Valor de compra da BG pela Shell caiu 25%, estima Wood Mackenzie

O valor efetivo de compra da BG pela Shell caiu para US$ 63bilhões, segundo estimativas da Wood Mackenzie. A queda está associada à redução do preço do barril de petróleo e do valor das ações da petroleira anglo-holandesa, que caíram 35% desde abril de 2015, quando a compra foi anunciada.

Em relação ao preço originalmente acertado, de US$ 70 bilhões, a queda é de 25%, considerando-se que os US$ 63 bilhões incluem uma dívida de US$ 9 bilhões que a Shell assumirá. O cálculo do novo valor efetivo considera uma projeção de longo prazo para o preço do barril da ordem de US$ 70, de acordo com o modelo mais recente da consultoria.

A fusão com a BG adicionará, no pico de produção, mais de 500 mil boed à produção da Shell, reduzindo a curva de custo corporativo da empresa. A Wood Mackenzie ressalva, porém, que esse cenário é vulnerável a mudanças fiscais e postergação de projetos.

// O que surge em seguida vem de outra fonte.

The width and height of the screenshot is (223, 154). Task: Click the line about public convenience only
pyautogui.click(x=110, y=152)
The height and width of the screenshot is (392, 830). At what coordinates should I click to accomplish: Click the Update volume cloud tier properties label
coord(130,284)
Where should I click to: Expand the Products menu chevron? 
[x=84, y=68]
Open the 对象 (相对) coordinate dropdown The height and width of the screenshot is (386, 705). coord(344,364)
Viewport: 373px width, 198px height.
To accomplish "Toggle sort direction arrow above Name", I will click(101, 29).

De acordo com a consultoria, a combinação dos portfólios de GNL das petroleiras tornará o mercado do energético mais aberto e globalizado e lembra que a Shell igualará o patamar de produção da ExxonMobil , de 4,3 milhões de bopd, com esta liderando na área de recursos não convencionais e a primeira, em empreendimentos de GNL e águas profundas.

Em votação na manhí desta quinta-feira (28/1), os acionistas da BG aprovaram a fusão com a Shell. A expectativa é que a transação, que foi avalizada ontem pelos investidores da companhia anglo-holandesa, seja concluída no dia 15 de fevereiro.

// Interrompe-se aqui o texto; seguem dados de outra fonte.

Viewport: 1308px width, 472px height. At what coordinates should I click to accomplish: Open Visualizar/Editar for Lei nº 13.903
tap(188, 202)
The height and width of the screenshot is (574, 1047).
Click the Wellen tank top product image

Para ser concretizada, a operação ainda terá de satisfazer a alguma condições, incluindo a aprovação do arranjo para implementação da fusão pela Alta Corte da Justiça.

“Estou muito feliz que os acionistas da BG tenham votado a favor da combinação entre as empresas. A BG agrega posições em projetos de águas profundas e de gás, além de ser um catalisador na reformatação de nossos negócios, comentou o CEO da Shell, Ben van Beurden” .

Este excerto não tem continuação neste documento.